One of the pictures was taken on Hallowe’en, and the other was taken at a Pride event, Cathy said.
“They don’t dress like that at school,” she said.
The Empeys are calling for Simpson to stop using the photos and to issue a public apology.
“We’re looking into the lawyer route,” said Cathy.
The family supports the SOGI 123 program and has spoken to B.C. Parents for Inclusivity, a local group founded by Stacey Wakelin about the issue.
Simpson was asked if she knew the photos were from Hallowe’en.
“That’s not what I understand,” Simpson said. “And regardless, it’s not what schools are for.”
She said she’s had no contact with the student or family since her video was posted.

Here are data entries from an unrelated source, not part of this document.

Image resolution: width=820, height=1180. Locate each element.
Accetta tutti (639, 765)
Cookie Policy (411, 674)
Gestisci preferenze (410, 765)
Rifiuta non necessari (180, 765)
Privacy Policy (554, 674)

School board chair Rob McFarlane said he is still looking into the situation, and can’t comment on the specifics.
But in general, he said photos of students should not be used without permission.
“There’s rules around when student photos can be used,” McFarlane said.

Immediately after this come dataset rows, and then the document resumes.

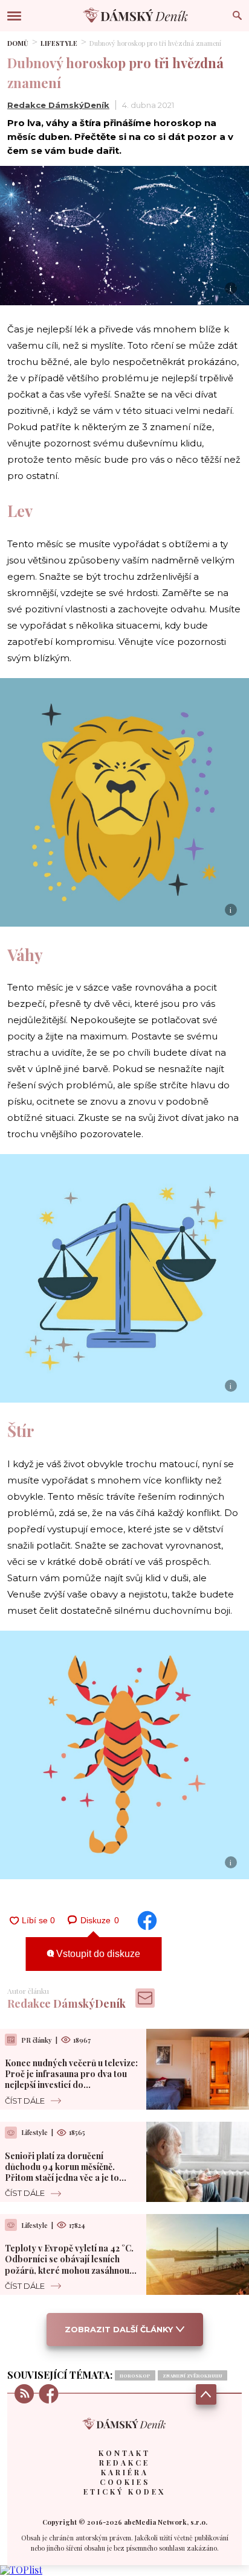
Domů (17, 43)
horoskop (135, 2375)
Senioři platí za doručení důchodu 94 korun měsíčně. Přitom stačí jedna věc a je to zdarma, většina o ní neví (62, 2172)
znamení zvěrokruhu (192, 2375)
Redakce (124, 2462)
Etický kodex (124, 2491)
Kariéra (125, 2472)
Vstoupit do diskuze (97, 1954)
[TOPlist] (21, 2569)
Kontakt (124, 2453)
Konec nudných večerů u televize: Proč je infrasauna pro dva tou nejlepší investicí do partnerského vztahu (71, 2079)
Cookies (125, 2482)
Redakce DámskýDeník (58, 105)
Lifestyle (58, 43)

Langley School District does have a dress code, referred to as “dress guidelines” on the district’s website.
“Clothing should demonstrate a respect for the school community,” the guidelines read in part. “Clothing should meet standards of suitability that are typical of an office workplace and should not be offensive to others.”
The guidelines also ban any clothing that promotes alcohol or drugs, encourages sexism, racism or bigotry, and bears direct or indirect messages related to violence, gang culture, sex, or pornography.
The district’s code of conduct also forbids “discriminatory conduct on the basis of race, colour, ancestry, place of origin, religion, marital status, family status, physical or mental disability, sex, sexual orientation, gender identity, political beliefs, and age.”
“Discriminatory conduct includes publishing or displaying anything that could discriminate against another based on accommodation, service and facility, or expose them to contempt or ridicule, on the basis of the above grounds,” says the code of conduct.
The presentation focused on Simpson’s claims about Sexual Orientation and Gender Identity (SOGI123) a set of materials in use by B.C. schools.
Simpson and her conservative group have protested against SOGI numerous times around the Lower Mainland and farther afield around the province.
She recently claimed to have invited the Hells Angels to an anti-SOGI protest in Vancouver, saying members of the outlaw motorcycle gang were parents too.